
    LVMH’s public language was a strategic recalibration. The internal warning had been louder and earlier. In October 2020, the group’s CFO, Jean-Jacques Guiony, told analysts the brand was still in the launching phase and that figuring out the right offer was not easy. That was four months before the closure. The pandemic was the accelerant, not the cause.

    The three reasons every case study keeps teaching

    The diagnosis is now well-rehearsed. It is also worth sharpening.

    1. Pricing without permission: Pieces ran roughly $200 to $1,500, with a denim jacket near a thousand dollars. That is a price built for a customer Rihanna’s mass-cultural fanbase mostly does not contain. The audience that crashed Fenty Beauty’s site for a $39 foundation does not automatically move on to four-figure ready-to-wear.

    2. Distribution against type: Fenty Maison sold mostly through its own dot-com, with low-key pop-ups at Bergdorf Goodman and Galeries Lafayette. Luxury fashion is theatre. Runway, atelier, flagship, the slow build of social proof on the bodies of editors and clients. Digital-first launches a beauty brand. It rarely scales a maison.

    3. A meaning gap: Fenty Beauty answered an audible market question on day one: forty foundation shades, inclusivity engineered into the product itself. Fenty Fashion never landed the equivalent answer. Why this house, at this price, with this point of view? Not in a language a buyer, an editor, or a stockist could repeat back without prompting.

- **TASK LIST**
[1] State whether each statement agrees with the Fenty fashion excerpt, answering yes or no and quoting the deciding words: (a) The CFO's remarks to analysts came four months before the closure. (b) Fenty Maison sold mainly through department store flagships. (c) The pandemic was the cause of the closure.
[2] Return the portion of the Fenty fashion excerpt between "2. Distribution against" and "scales a maison.", inclusive.
[3] Resume the Fenty fashion excerpt from where it stops.
The records that come next are separate material and have no connection to the Fenty fashion excerpt.

- **DATA EXTRACTS**
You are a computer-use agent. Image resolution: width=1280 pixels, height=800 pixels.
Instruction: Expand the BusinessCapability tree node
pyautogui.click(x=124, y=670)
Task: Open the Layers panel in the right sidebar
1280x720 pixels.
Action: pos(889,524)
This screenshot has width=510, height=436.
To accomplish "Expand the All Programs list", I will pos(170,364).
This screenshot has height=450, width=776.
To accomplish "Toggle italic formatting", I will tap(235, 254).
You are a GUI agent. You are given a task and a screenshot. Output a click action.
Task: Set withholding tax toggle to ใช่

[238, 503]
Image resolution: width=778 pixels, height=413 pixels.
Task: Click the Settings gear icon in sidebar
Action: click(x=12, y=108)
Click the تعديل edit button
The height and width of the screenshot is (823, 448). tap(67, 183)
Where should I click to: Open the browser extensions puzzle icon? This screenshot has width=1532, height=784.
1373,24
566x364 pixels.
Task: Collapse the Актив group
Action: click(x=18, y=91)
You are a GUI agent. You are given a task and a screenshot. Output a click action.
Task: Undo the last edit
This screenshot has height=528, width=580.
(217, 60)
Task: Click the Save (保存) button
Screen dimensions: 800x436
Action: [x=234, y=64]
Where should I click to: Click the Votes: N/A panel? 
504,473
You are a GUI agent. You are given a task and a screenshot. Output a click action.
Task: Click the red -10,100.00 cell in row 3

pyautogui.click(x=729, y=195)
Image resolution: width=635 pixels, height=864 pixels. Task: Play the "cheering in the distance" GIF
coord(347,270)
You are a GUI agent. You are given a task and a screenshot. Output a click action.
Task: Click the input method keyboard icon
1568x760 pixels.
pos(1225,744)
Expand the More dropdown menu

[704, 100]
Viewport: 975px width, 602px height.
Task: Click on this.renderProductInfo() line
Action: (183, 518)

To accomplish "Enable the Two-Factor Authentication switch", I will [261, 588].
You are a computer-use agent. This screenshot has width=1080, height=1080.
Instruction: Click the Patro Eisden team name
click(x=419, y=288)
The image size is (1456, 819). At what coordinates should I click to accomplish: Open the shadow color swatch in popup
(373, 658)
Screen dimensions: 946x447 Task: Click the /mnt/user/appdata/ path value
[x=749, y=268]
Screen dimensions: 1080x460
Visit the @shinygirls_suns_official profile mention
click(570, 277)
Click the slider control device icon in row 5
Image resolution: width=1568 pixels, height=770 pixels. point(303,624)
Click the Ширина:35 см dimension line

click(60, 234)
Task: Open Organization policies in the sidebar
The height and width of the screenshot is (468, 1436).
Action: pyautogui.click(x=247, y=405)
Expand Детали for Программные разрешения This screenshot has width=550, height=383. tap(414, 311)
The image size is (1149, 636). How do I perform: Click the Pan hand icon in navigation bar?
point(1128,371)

- **SET OF ANSWERS**
[1]
(a) Yes: "That was four months before the closure."
(b) No: "Fenty Maison sold mostly through its own dot-com, with low-key pop-ups at Bergdorf Goodman and Galeries Lafayette."
(c) No: "The pandemic was the accelerant, not the cause."

[2]
2. Distribution against type: Fenty Maison sold mostly through its own dot-com, with low-key pop-ups at Bergdorf Goodman and Galeries Lafayette. Luxury fashion is theatre. Runway, atelier, flagship, the slow build of social proof on the bodies of editors and clients. Digital-first launches a beauty brand. It rarely scales a maison.

[3]
    The lesson is structural, not anecdotal

    What most case studies miss is that LVMH’s failure mode here was not new.

    Christian Lacroix, the previous launch-from-scratch attempt, accumulated more than €44 million in cumulative losses across eighteen years before the group sold it in 2005. It filed for bankruptcy four years later. Edun, the celebrity-led label LVMH was also associated with, was wound down in 2018.

    Across three different decades, the pattern is the same. LVMH has a near-flawless playbook for acquiring established maisons, and almost no working playbook for building one. Putting an unprecedented founder at the helm of an unprecedented launch did not change the underlying mechanics. (I’ve written about the full arc of that partnership in LVMH × Rihanna: When Stars Fall.)

    This is the part operators should pay attention to. Fenty Fashion did not stall because Rihanna could not sell luxury. It stalled because LVMH was running a beauty incubator dressed up as a fashion launch.

    Why the 2026 footnote matters

    The cleaner reading was always that Fenty was a tale of two categories. Fashion stalled, beauty scaled. That reading is now under pressure.

    In October 2025, Reuters reported that LVMH was exploring a sale of its 50% stake in Fenty Beauty. Business of Fashion and Puck have since put the target valuation at $1–2 billion. Net sales were still around $450 million in 2024, but peak revenue was reportedly in 2021, and a source close to Sephora has said North American sales are now down double digits.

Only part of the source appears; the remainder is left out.